Heart of being human: `human rights' is such a common phrase that we no longer hear its deep echoes, no longer see its burning light
New Internationalist, Jan-Feb, 1998 by Todd Gitlin
Can we move beyond a simple restatement of positions, the mind's rights versus the body's? Individual's rights versus a culture's? How many more persons must be tortured, murdered, displaced, starved, unemployed, to serve the appetite of the custodians of power? How many of the poor (and disproportionately young) must die amid the complacency of the wealthy (and disproportionately old)?
It would serve all people well to exercise great care before assuming that the various human rights are incompatible. The appropriate way to honor the right to eat is to act on behalf of the right to eat, not to subtract the right to publish. We do not need a race to the bottom.

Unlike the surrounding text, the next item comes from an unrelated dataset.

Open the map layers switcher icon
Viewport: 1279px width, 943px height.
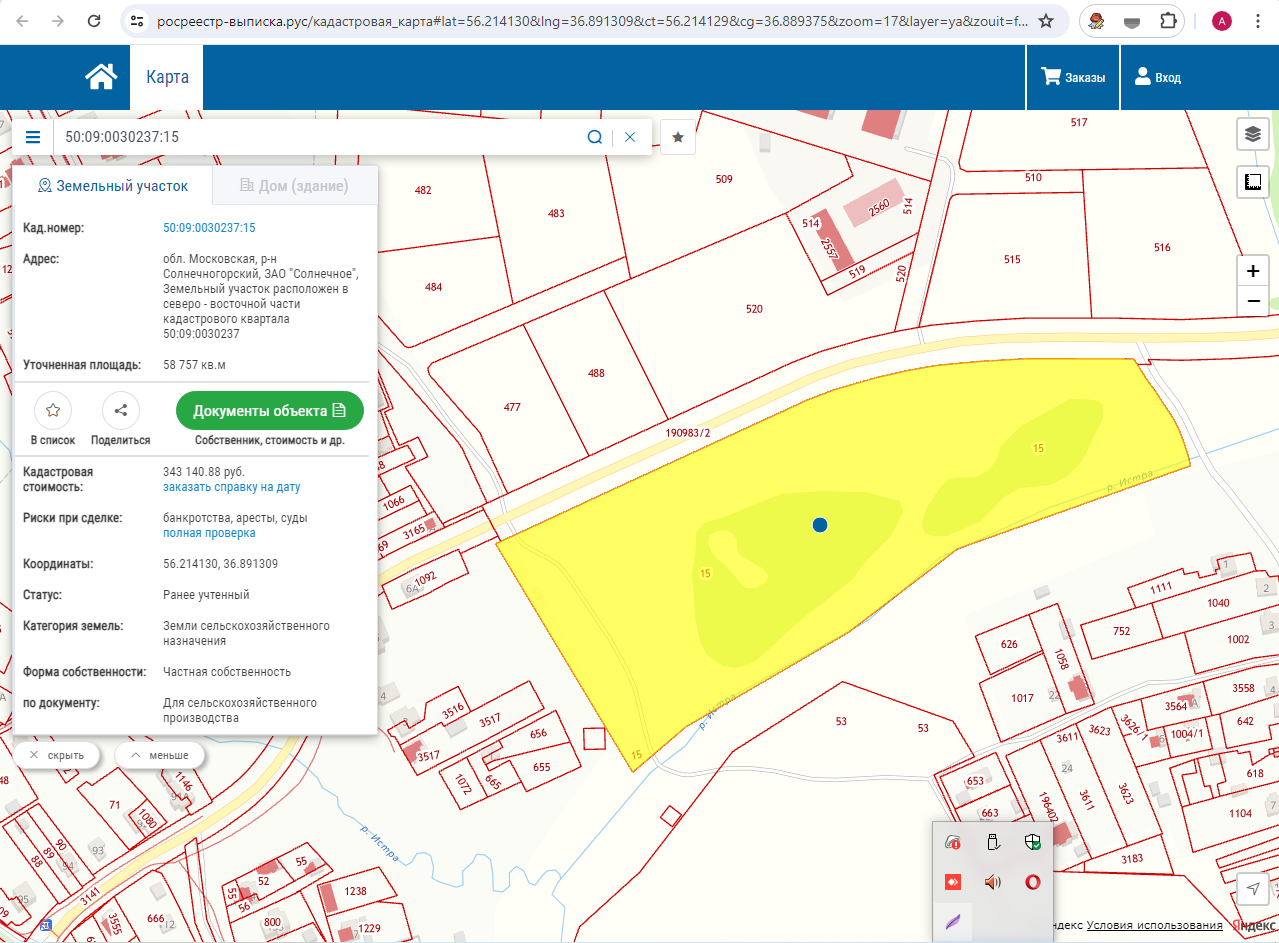click(x=1252, y=134)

Not only is the confrontation tedious; it does no good for those who suffer. The rights of the Tibetans to self-determination are not supported if China cannot feed its people. The rights of women to sexual lives are not protected if the rights of Kurds are abrogated. Salman Rushdie and his readers are not protected from the fatwa when Muslims are subordinated in Israel or Algeria. No partisan of the debate about the universality of human rights is entitled to hold one right hostage against another.
The burden on the West is to move past smug restatements of its Enlightenment faith, to acknowledge that its own record with respect to the rule of law has been deeply flawed, and to acknowledge that sustenance and security matter as much as the right of expression. The West could use humility about its own achievements, for it was not born with liberties intact in its breast. Centuries of struggle were required to abolish slavery, to secure freedom of the press and the rest of the freedoms that are still too casually dismissed as `bourgeois' or `luxuries of the prosperous'. Concretely, it is also incumbent upon the West to acknowledge by its actions that sustenance matters - not simply to croon praises of free markets. Free trade does not solve, and may exacerbate, the travails of poor countries, and countries that experience wrenching poverty are not good guarantors of law or liberty.
Meanwhile, the burden on the East and South is to acknowledge that the ensemble of human rights are (largely if not always) compatible in practice. They are not automatically at loggerheads, and human ingenuity allows for many complex permutations and combinations of values. Jailing writers does not help a country feed its people. Torture does nothing to make a local economy sustainable. On the contrary: the jailers of writers are often the same governments that suppress workers' rights and collude with the destroyers of rainforests. Suppressers of women are often deniers of bread.
Moreover, `Asian values' are not the Confucian monolith that certain rulers proclaim. There is a multiplicity of traditions available under the rubrics `Asian', `Buddhist', `Hindu', `Muslim', just as there are many Christianities, many Western traditions - including one not so proudly advertised these days, fascism.
After Communism and the Cold War, with their spurious unifications, the world is awash with conflicting claims, competing ways of seeing. It bears repeating that the political problem is not difference - difference is a human fact, or rather, a multiplicity of human facts. The problems include murderous conflict and the ruthless suppression of difference. From the present vantage-point it is blindingly clear that the Cold War served to stabilize an ignoble world order. With its meltdown comes centrifugal motion, which in some ways is the proof of the world's plenitude, its wealth of diversity. But much avoidable suffering also results. The horsemen of the apocalypse ride high. Nationalist and tribal resurgences seem to mock all universal declarations.